Facility now under construction would replace imported battery pack supply, mirrors similar pack assembly plant just announced for pending Ford Oakville EV complex
Electric Autonomy has spoken to an industry source who corroborated previous reports that General Motors is building a new battery facility at its CAMI plant in Ingersoll, Ont., where it began making BrightDrop Zevo 600 electric vans in December.
Electric Autonomy has spoken to an industry source who corroborated previous reports that General Motors is building a new battery facility at its CAMI plant in Ingersoll, Ont., where it began making BrightDrop Zevo 600 electric vans in December.
Speculation arose in January that GM may be adding a battery plant to serve the new BrightDrop production line, when a large-scale construction site opened up next door.
Now, the industry source has further clarified to Electric Autonomy that the new facility at the Ingersoll complex will be a battery pack assembly plant.
This report comes just as Volkswagen is about to release details of its planned battery cell manufacturing facility in St. Thomas, Ont. The cost and scale of a full-sized cell factory like VW’s is many times greater than a battery pack assembly plant, however.
In battery cell factories raw materials are combined to make individual battery cells. But a battery pack assembly plant takes individual cells and other components from elsewhere and combines them into the unit, or pack, that is actually put into the EV.
Because the final pack is extremely heavy, it makes economic and logistical sense to ship in the components from elsewhere and then put them together near the final EV assembly line.
At CAMI, initial BrightDrop electric van production has used imported battery pack assemblies. The new plant, when completed, will replace that supply.
Given that BrightDrop has already sold out its entire 2023 model year production, this shift will no doubt be welcome.
GM is not the only EV maker in Canada making battery pack assembly plant news.
Just last week, Ford Motor Co. announced it will build something similar as part of the $1.8-billion transformation of its Oakville auto assembly plant into an EV industrial park.
In Ford’s case, the Oakville battery pack assembly plant will be a 407,000-square-foot facility adjacent to its new EV assembly line.
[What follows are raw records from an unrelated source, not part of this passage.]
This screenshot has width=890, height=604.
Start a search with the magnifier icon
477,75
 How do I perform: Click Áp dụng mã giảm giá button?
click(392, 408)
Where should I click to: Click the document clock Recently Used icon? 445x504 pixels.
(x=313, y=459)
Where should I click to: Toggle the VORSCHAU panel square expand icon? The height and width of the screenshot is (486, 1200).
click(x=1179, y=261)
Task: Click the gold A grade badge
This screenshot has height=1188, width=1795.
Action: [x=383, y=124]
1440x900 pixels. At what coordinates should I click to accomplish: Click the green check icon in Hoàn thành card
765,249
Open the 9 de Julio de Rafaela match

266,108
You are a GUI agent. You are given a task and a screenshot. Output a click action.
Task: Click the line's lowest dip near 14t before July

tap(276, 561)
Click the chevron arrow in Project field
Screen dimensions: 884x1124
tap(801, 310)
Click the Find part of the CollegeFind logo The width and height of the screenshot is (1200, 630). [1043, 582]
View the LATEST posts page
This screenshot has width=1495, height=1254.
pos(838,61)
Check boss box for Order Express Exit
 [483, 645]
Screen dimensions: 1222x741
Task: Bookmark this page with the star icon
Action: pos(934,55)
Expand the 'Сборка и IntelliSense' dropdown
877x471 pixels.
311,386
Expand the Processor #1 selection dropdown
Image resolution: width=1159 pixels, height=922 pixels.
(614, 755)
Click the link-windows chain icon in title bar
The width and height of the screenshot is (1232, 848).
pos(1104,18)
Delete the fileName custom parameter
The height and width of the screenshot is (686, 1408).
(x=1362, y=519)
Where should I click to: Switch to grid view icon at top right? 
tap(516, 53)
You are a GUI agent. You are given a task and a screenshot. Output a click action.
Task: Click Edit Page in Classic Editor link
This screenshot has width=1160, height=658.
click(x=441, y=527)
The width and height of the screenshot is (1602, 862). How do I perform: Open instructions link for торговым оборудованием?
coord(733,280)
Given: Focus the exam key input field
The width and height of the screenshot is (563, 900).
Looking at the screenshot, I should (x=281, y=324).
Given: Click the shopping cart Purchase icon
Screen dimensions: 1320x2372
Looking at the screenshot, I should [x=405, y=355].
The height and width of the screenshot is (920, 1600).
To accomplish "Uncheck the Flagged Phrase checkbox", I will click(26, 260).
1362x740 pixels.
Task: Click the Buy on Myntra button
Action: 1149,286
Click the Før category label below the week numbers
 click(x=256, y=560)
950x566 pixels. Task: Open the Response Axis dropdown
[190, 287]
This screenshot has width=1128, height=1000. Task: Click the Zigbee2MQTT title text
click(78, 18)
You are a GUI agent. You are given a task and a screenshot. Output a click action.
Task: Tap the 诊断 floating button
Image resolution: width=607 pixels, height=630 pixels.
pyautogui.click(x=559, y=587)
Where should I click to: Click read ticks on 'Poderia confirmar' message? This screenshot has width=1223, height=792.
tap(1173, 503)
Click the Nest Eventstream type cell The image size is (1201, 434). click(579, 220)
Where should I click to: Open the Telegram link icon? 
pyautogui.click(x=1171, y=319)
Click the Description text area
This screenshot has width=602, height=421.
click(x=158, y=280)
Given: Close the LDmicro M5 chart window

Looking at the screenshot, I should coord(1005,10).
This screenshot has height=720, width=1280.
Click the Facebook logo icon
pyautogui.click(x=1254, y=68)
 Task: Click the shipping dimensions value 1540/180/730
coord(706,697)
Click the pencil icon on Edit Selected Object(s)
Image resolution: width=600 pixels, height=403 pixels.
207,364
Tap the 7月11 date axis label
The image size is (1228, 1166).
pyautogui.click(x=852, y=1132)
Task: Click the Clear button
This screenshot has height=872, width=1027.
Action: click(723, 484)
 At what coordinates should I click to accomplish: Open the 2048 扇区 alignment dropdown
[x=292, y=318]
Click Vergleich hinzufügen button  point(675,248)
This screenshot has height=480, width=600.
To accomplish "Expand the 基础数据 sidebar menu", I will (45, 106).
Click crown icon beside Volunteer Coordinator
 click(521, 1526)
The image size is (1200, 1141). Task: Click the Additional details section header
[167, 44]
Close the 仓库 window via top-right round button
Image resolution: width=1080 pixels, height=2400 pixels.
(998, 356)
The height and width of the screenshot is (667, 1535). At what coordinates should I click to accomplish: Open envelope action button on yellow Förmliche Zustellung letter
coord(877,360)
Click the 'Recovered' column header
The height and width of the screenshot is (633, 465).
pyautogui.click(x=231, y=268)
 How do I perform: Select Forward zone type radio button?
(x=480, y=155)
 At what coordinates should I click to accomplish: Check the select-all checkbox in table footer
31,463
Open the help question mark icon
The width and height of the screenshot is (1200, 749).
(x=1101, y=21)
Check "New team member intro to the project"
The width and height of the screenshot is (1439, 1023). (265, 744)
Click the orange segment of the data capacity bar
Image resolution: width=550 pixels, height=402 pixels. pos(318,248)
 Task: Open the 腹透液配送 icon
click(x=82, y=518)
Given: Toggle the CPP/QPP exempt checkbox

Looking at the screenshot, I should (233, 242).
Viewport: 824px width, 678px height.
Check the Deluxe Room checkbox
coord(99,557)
It will assemble battery cells and arrays shipped from Ford’s BlueOval SK Battery Park in Kentucky.
In Quebec, electric truck maker Lion Electric also just officially inaugurated a 175,000-square-foot battery pack assembly factory to supply batteries for its production of medium- and heavy-duty electric vehicles. Final certification of the first battery pack model is expected there in the first half of 2023, followed by a gradual production ramp-up.
The size and target completion date of the battery pack assembly plant at CAMI aren’t yet known.